The idea of a new character to play against these two characters was pretty exciting to me at the time. I'm still fairly excited about it.

On the left, some files, on the right some debug output.


I spent a chunk of this past weekend revisiting the analysis of Luke vs Vader. I started by scanning in everything. I don't think that's really important, but it feels handy to have digital copies.

I proceeded to create a Google Docs Spreadsheet (ahem, a "Google Spreadsheet" inside "Google Drive") with one page each for moves, results, and the dispatch table for each character. I exported them all as CSVs, and began writing some python scripts to wrangle the CSV information. I've got classes for restrictions, heavily laden with comments saying "TODO - prohibit use of the Force" or "TODO - enable Spin&Strike", as I still haven't got the full logic working for restrictions. I've got classes for characters. I've got a utility function that figures out what moves are available. I've got a test harness that takes two characters, with some (partially working) move restrictions, chooses legal moves, and figures out what resulting pages they end up on.

Which is, maybe, 75% of the way towards my somewhat disappointing Game Theory class project.

I could imagine this turning into a way for me to play a version of the game solo vs a randomized AI.

I've been thinking it might be a little more interesting to allow the AI to learn how to play the game by playing against itself, or against a population of AI players. I've been toying with a bayesian model that would adaptively figure out what the best moves are for each situation. I haven't made specific decisions about how it would be implemented, but the shapes I've considered would probably still have the one-move-lookahead problem I mentioned above - retrieving your weapon is a good idea, and you want to do it, even if it doesn't win you points right now.

The unfun bit that I was hitting yesterday was doing data entry, filling out a big dispatch table. I'm pretty sure that's done (modulo finding and correcting errors). The bit that's baking my bean right now is keeping track of what bits of information apply to which player - Player 1 looks up a move on the "Luke" movement reference, but turns to a page in the "Vader" book, and then, based on Player 2's action, Player 1 turns to a different page in the book, and tells Player 2 what Player 2's restrictions are for the next turn. Simultaneously, also vice versa.

And I haven't yet got to scoring. I've got the data for it. Each move has a score modifier. Did we properly apply those back in High School? I kind of suspect we ignored that. There's a bonus that carries over for one round that doubles the effect of The Force. There's a Force move that heals 3 hit points. There's another result that loses 6 hit points in one go. Doubling up the Force and then pulling off the heal would totally counter that one result. So, I'd like to see some AI that knows the value of a well timed healing move.

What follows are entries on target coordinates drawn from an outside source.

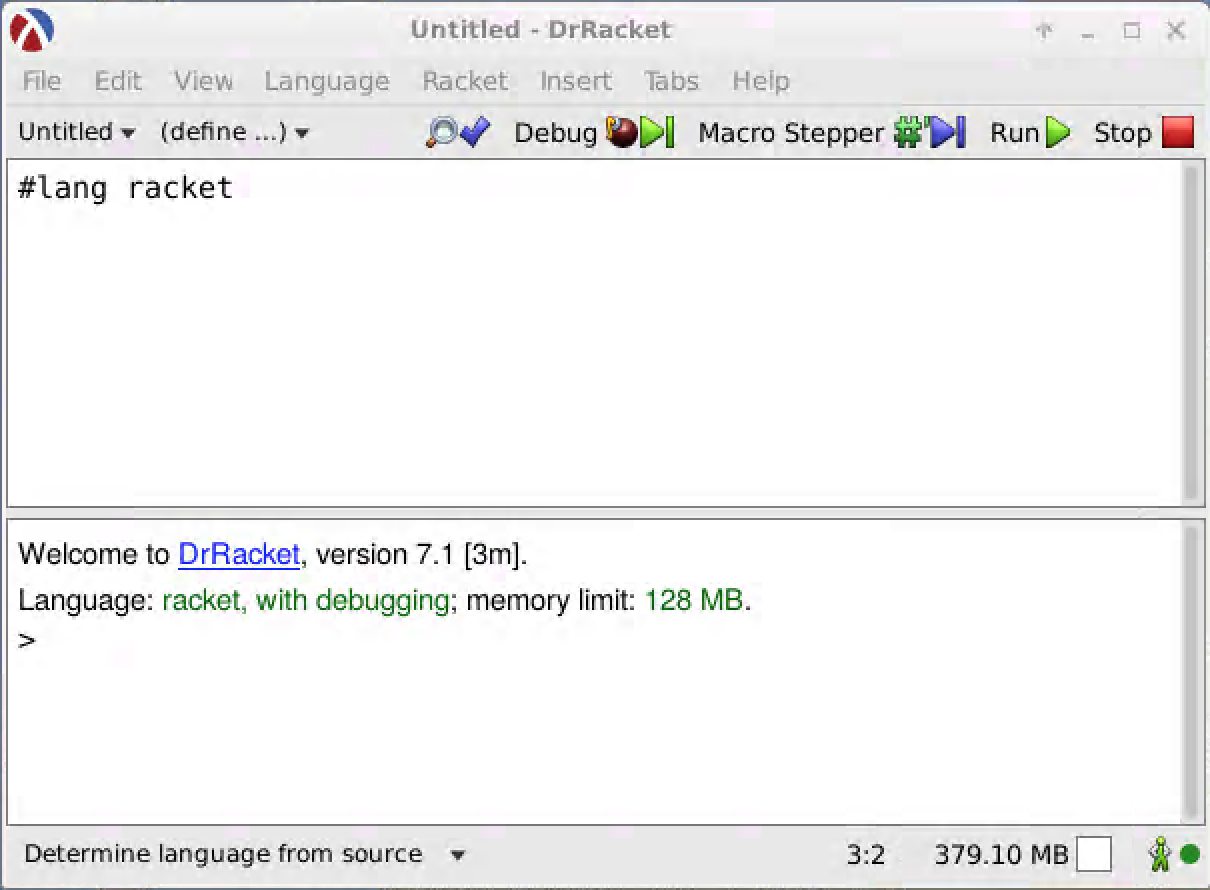Image resolution: width=1210 pixels, height=890 pixels.
Task: Click the interactions prompt after the > symbol
Action: [50, 638]
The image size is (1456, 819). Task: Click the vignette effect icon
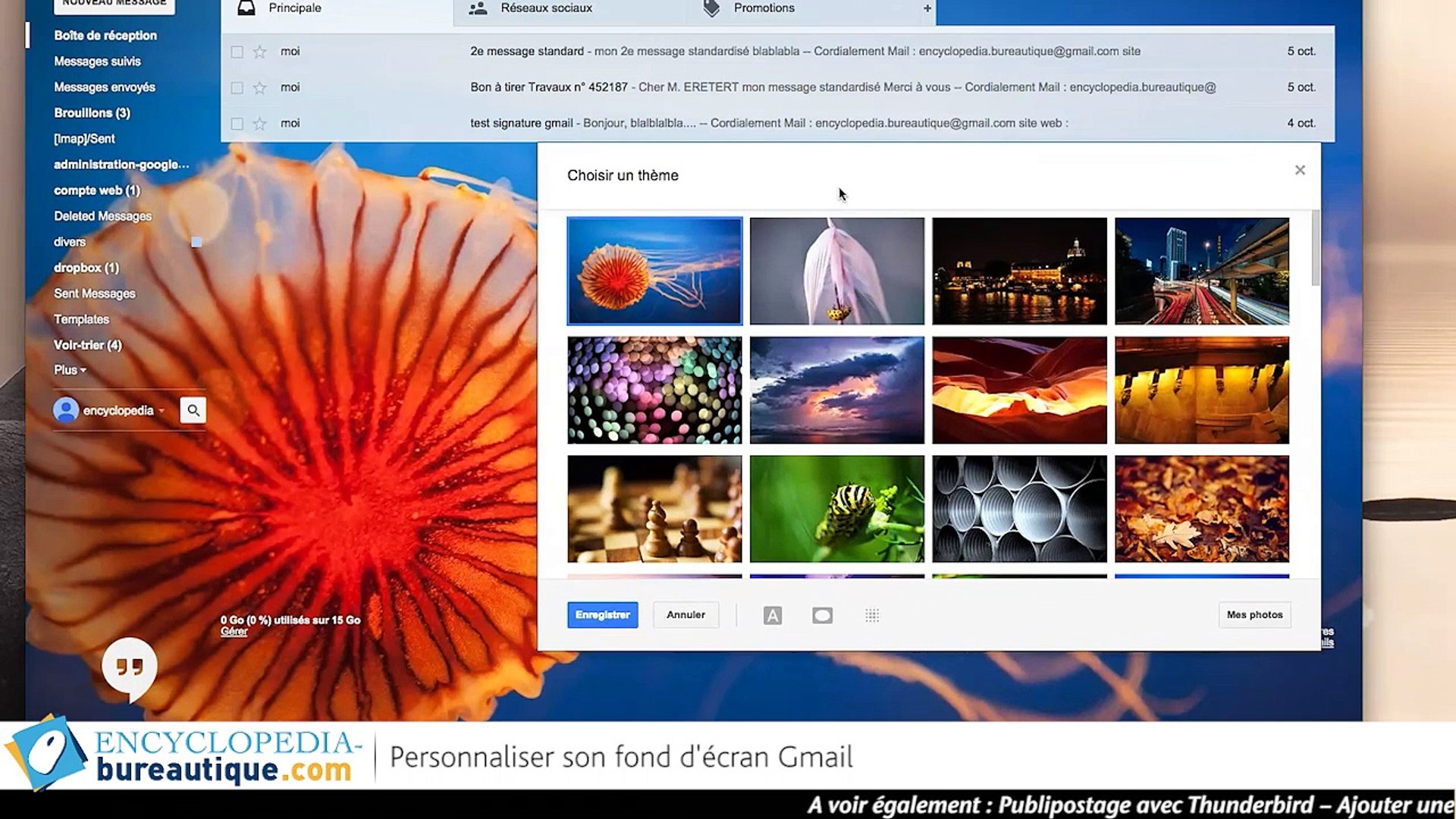point(822,615)
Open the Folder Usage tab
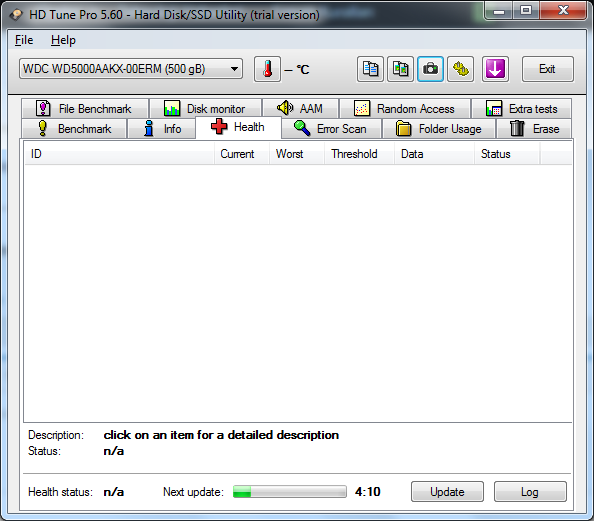594x521 pixels. point(439,128)
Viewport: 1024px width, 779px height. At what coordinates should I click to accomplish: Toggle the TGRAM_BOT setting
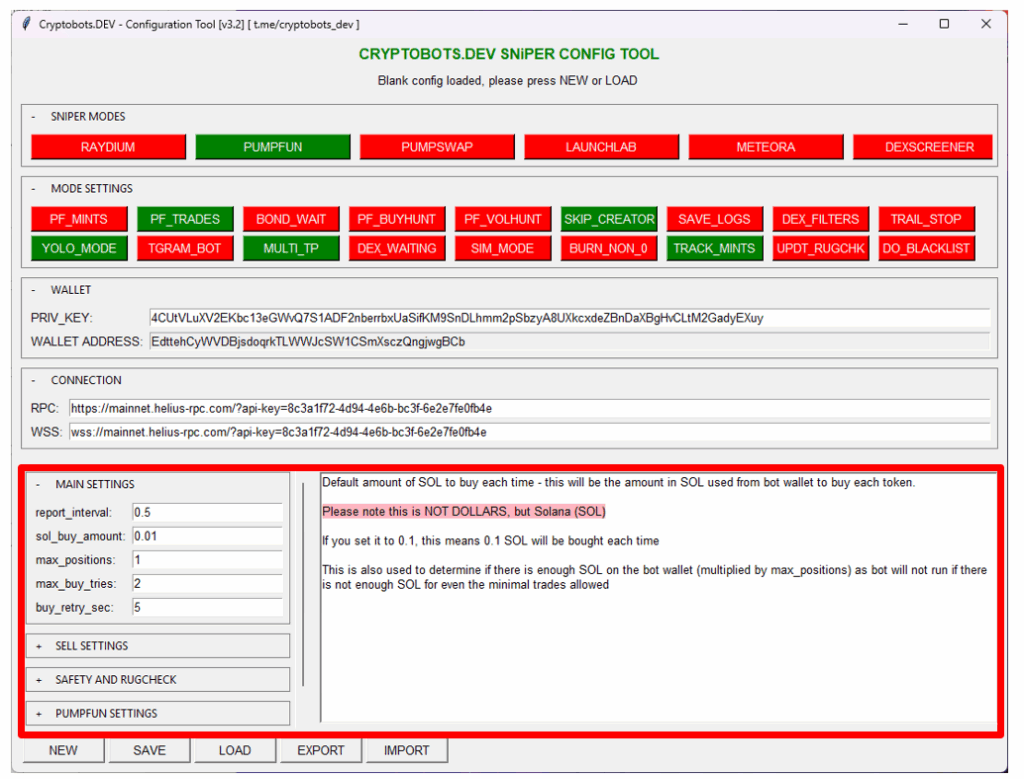(185, 248)

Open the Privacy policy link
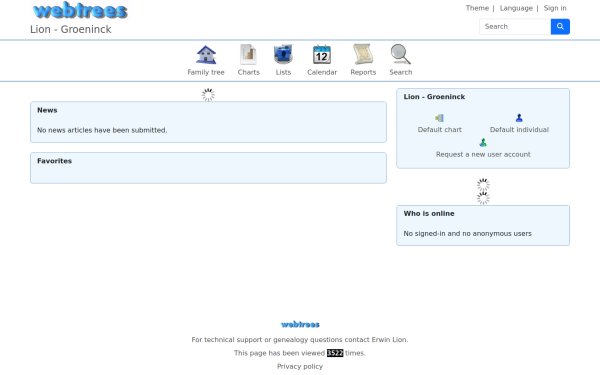300,366
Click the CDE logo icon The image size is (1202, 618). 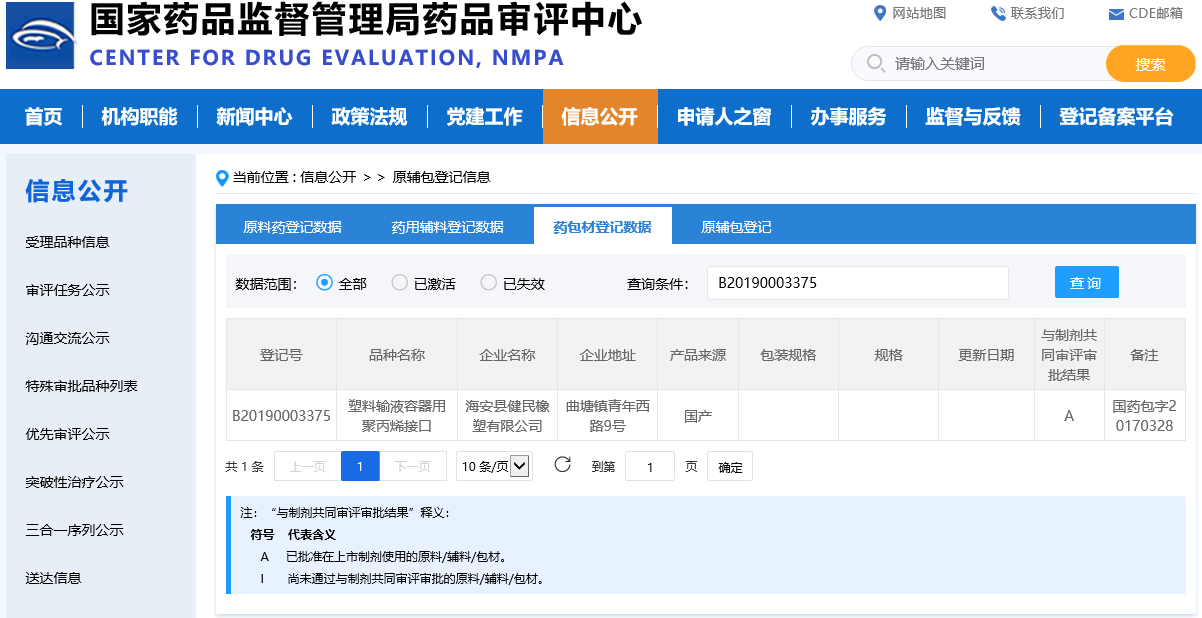point(40,35)
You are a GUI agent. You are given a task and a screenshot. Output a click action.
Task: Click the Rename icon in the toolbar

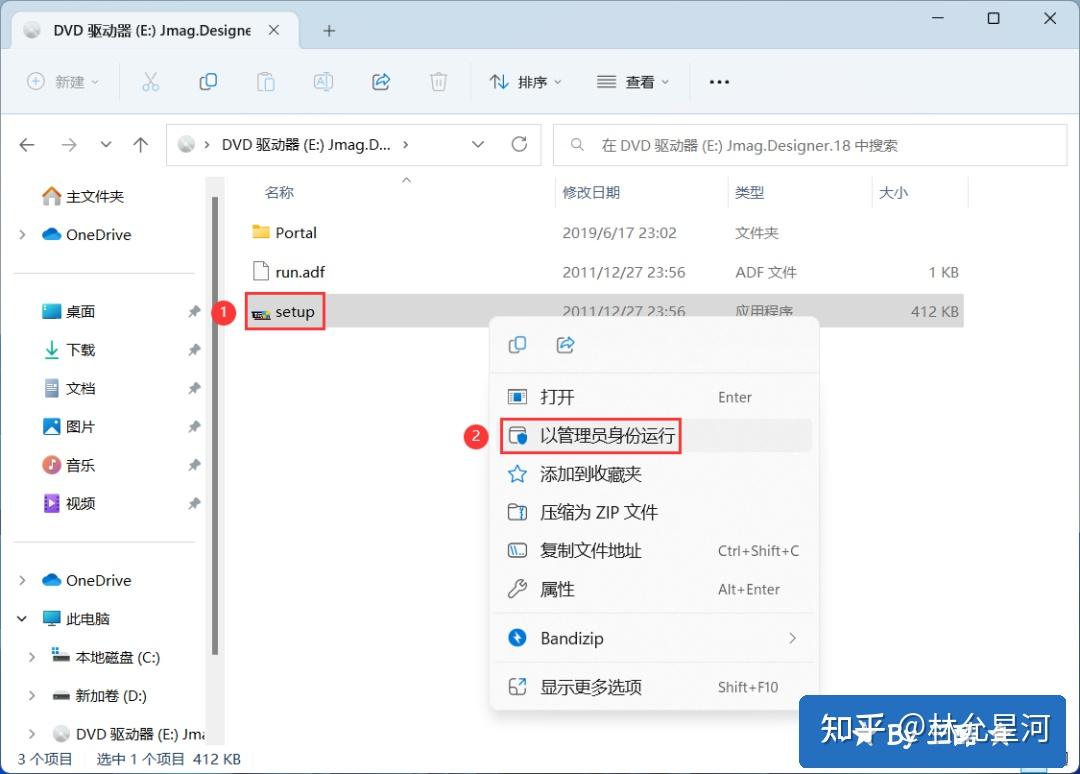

I mentioned that having one more character seems kind of exciting. Well, what about several dozen? Turns out, Saber Dueling is an adaptation of the Lost Worlds Combat Picture Books, which I was somewhat aware of in High School, but only started collecting more recently. I've got around a dozen books that I collected around a year ago. Just now, I went to a handful of different online retailers to see what copies they had lying around. I found three different places that would allow me to put titles into shopping carts, and two of them actually let me check out. It seems weird that an online store would have server problems this weekend of all weekends - or, rather, it's weird to me that this weekend, problems like not being able to complete a checkout would go unfixed.

If-when I get my Luke/Vader scripts playing Saber Dueling, then I'll consider expanding it to allow Man With Plate Mail and Broadsword vs Unicorn vs Magician With Dice Bag vs Skeleton with Scimitar. Perhaps Luke can hold his own against the skeleton. I'd be interested to see.

And, even if Luke vs Skeleton isn't a battle we can see, I think I understand the system now well enough to craft Han Solo vs somebody. One bit at a time.